L'Amulette (pour construire un château, il faut un terrain où le mettre)
L’Amulette (pour construire un château, il faut un terrain où le mettre) est la deuxième création scénique portée par Yasmine Yahiatène. Elle y continue de tirer les fil de sa première création, La Fracture, mais décide d’opérer un changement de focal : quitter l’impudeur frontale pour ouvrir un espace de fiction, de poésie et de magie.
Pour parler d’elle, de nous, Yasmine décide de porter un masque. Elle cherche le réconfort dans d’autres histoires que les siennes, écrites bien avant elle, pour se construire son propre château. Elle l’érige dans un terrain imaginaire peuplé d’oliviers, de lavande mais aussi de fleurs inventées, de personnages masqués dessinés aux feutres magiques, de sons récoltés, inventés, transformés, d’archives et de films rembobinés, usés, déformés.
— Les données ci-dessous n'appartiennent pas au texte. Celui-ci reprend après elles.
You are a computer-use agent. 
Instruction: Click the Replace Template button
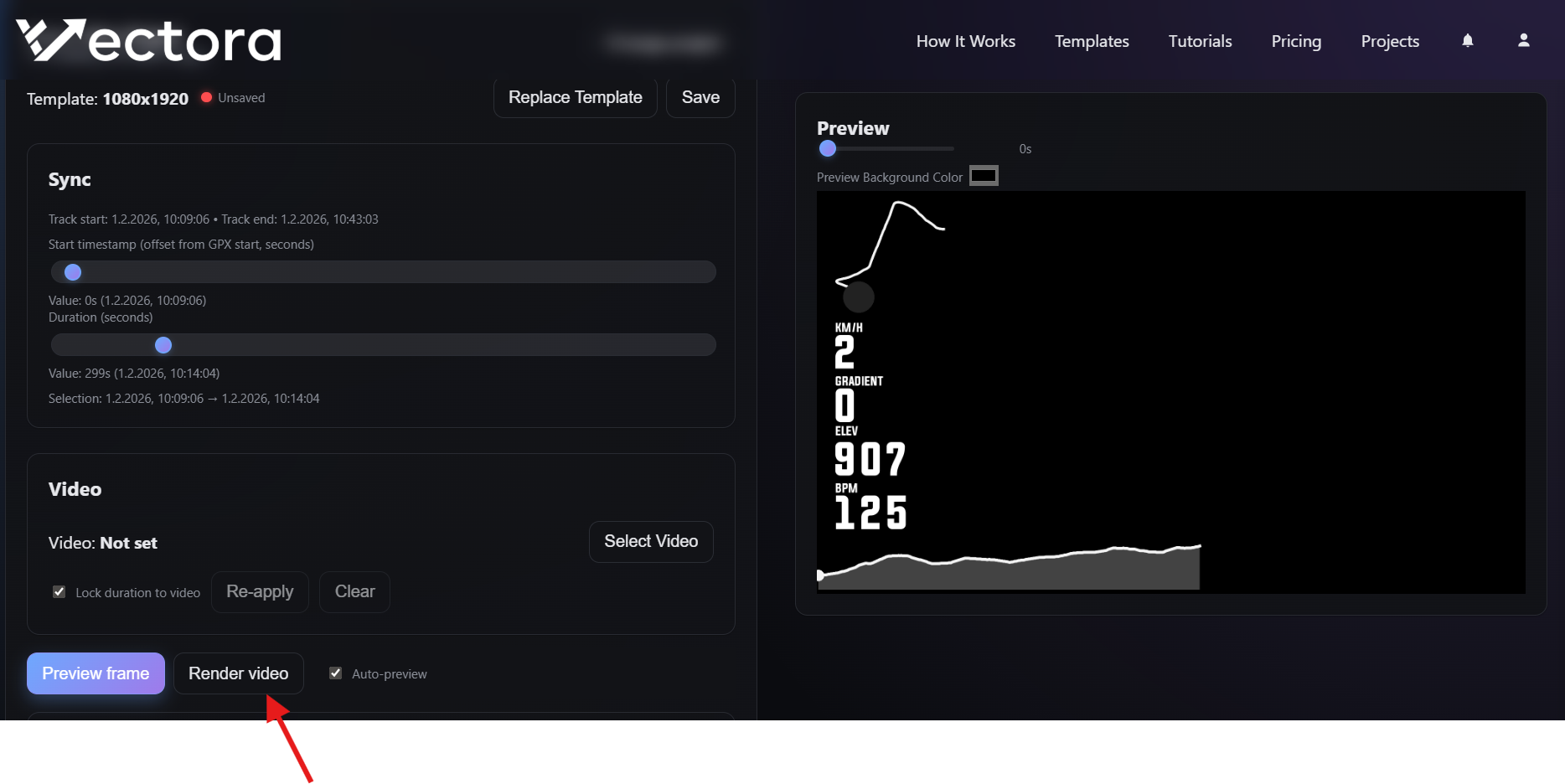click(x=575, y=97)
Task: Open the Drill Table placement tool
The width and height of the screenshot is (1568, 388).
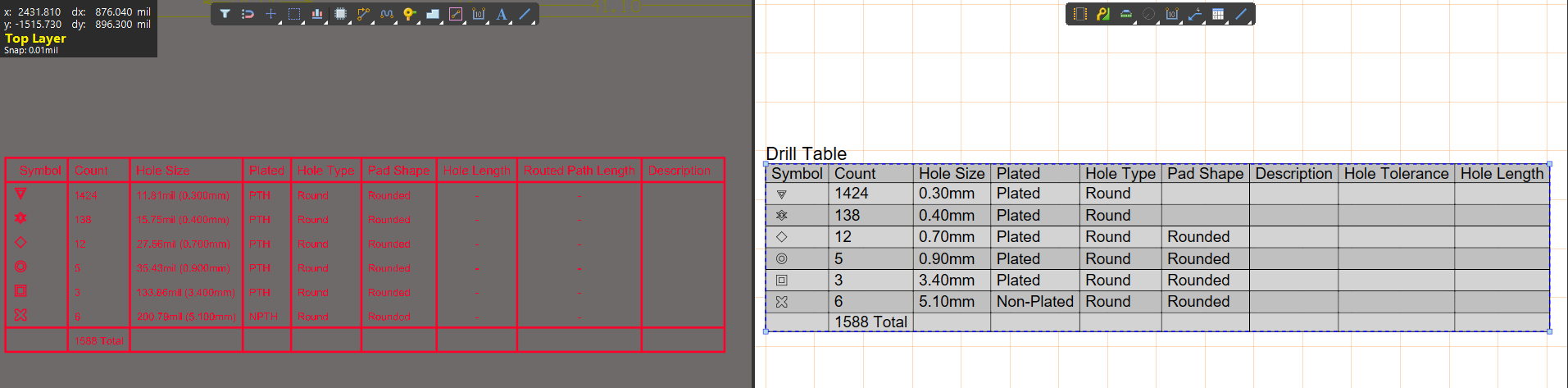Action: click(x=1218, y=14)
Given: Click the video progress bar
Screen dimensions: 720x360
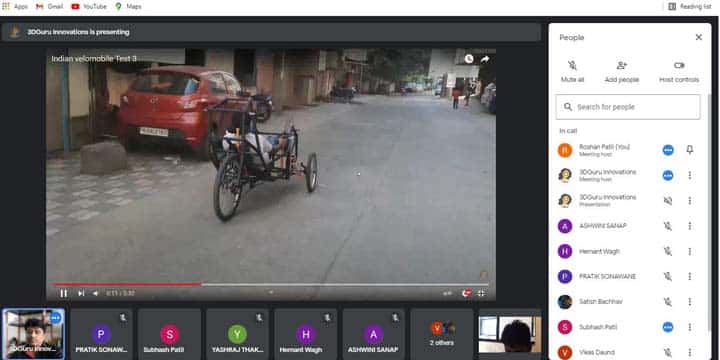Looking at the screenshot, I should [271, 285].
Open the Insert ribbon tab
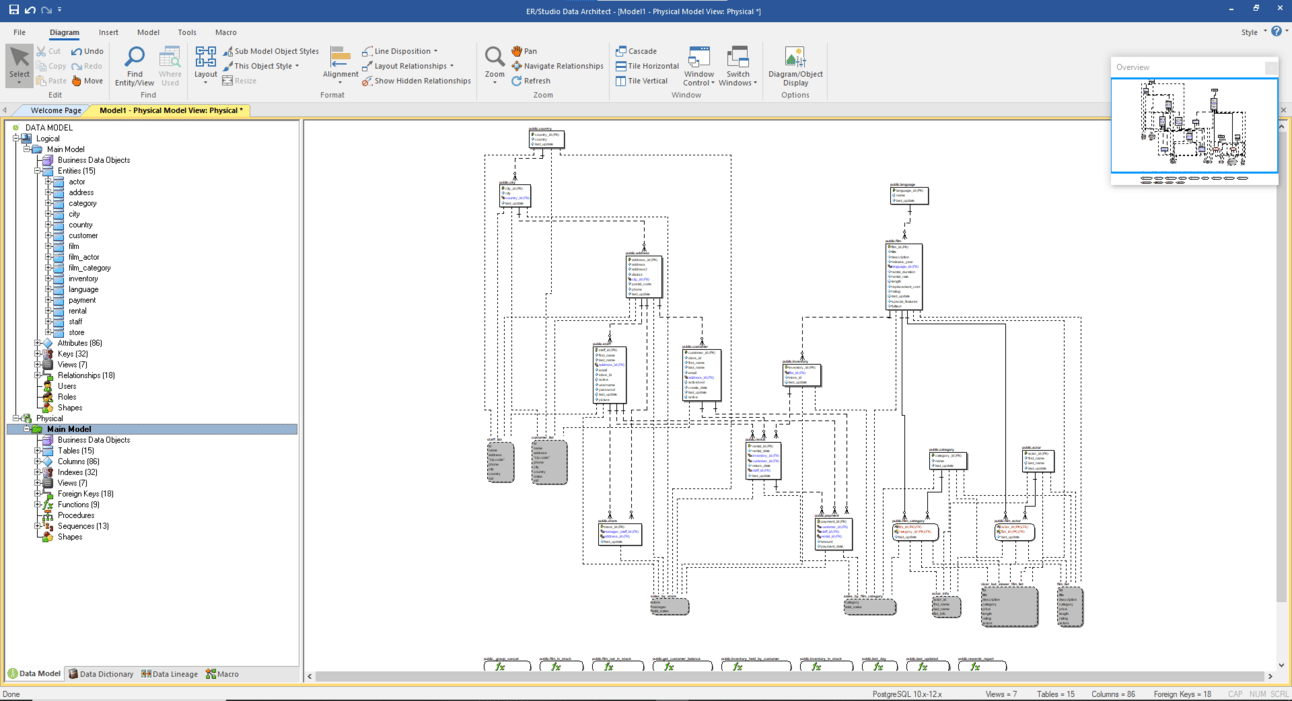This screenshot has width=1292, height=701. point(108,32)
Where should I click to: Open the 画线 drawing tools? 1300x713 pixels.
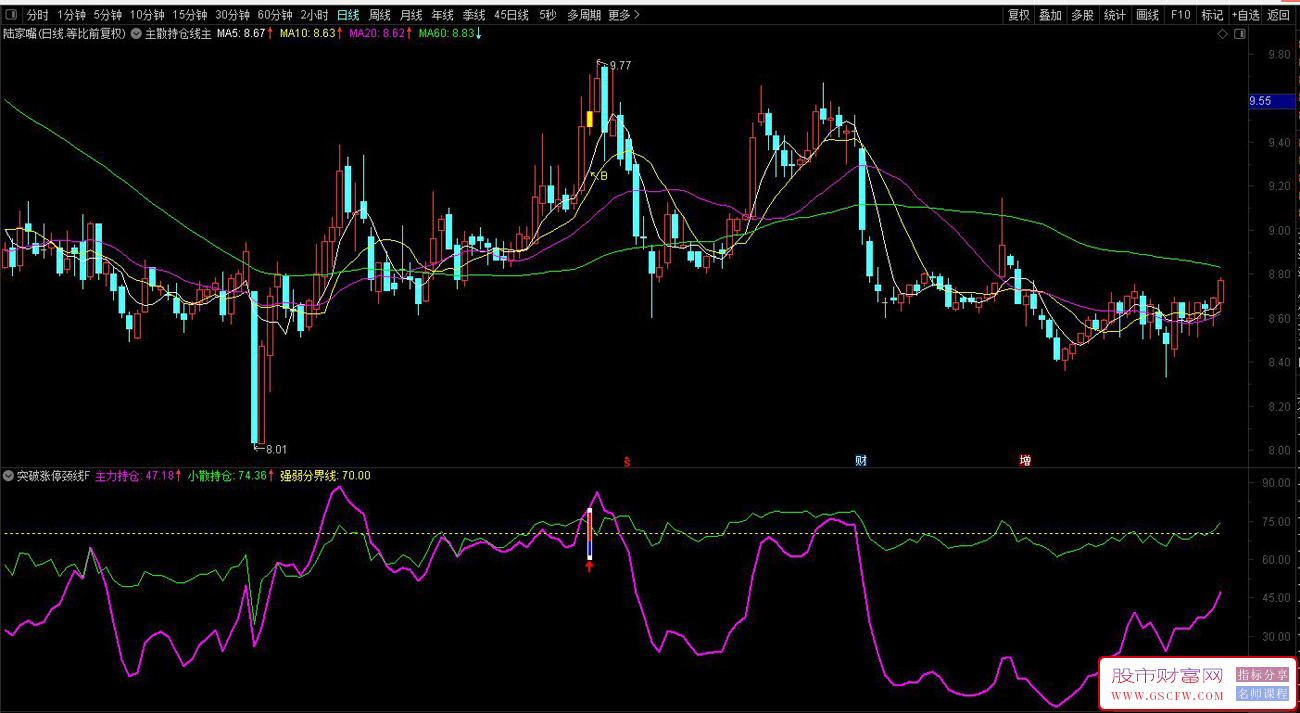pos(1147,15)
Yasmine bâtit son château et le monde qui va avec en ouvrant les portes de la fiction pour combler les trous. Elle part visiter des contrées qu’elle aura dessinées pour se réconcilier avec ses histoires intimes et politiques.
L’Amulette (pour construire un château, il faut un terrain où le mettre) prendra la forme d’un conte, inspiré de ceux de Mouloud Mammeri, de Shakespeare, des j’aime lire de nos enfances.. Dans une civilisation qui privilégie l’écriture et la parole, la pièce cherche à retrouver la dimension invisible et unitaire du monde magique qui nous entoure, celle que les traditions orales, les peuples de la nature et les Kabyles n’ont jamais cessé d’habiter.
Sur scène, Yasmine invite quatre interprètes ainsi qu’une équipe artistique dont les trajectoires se croisent dans des expériences communes de marginalité. Ensemble, iels assument que leurs histoires sont faites comme des gruyères : fragmentées, trouées et incomplètes. Par la fiction, la poésie et l’imaginaire, iels décident collectivement de se réparer.
L’Amulette (pour construire un château, il faut un terrain où le mettre) c’est le choix d’assumer que parfois le silence est d’or. Que nous n’avons pas besoin de mettre des mots sur tout. Que dans un monde violent, certains silences ont protégé et parfois sauvé. Il ne s’agit plus de les briser, mais de les accueillir et de les transformer. En faire de la magie.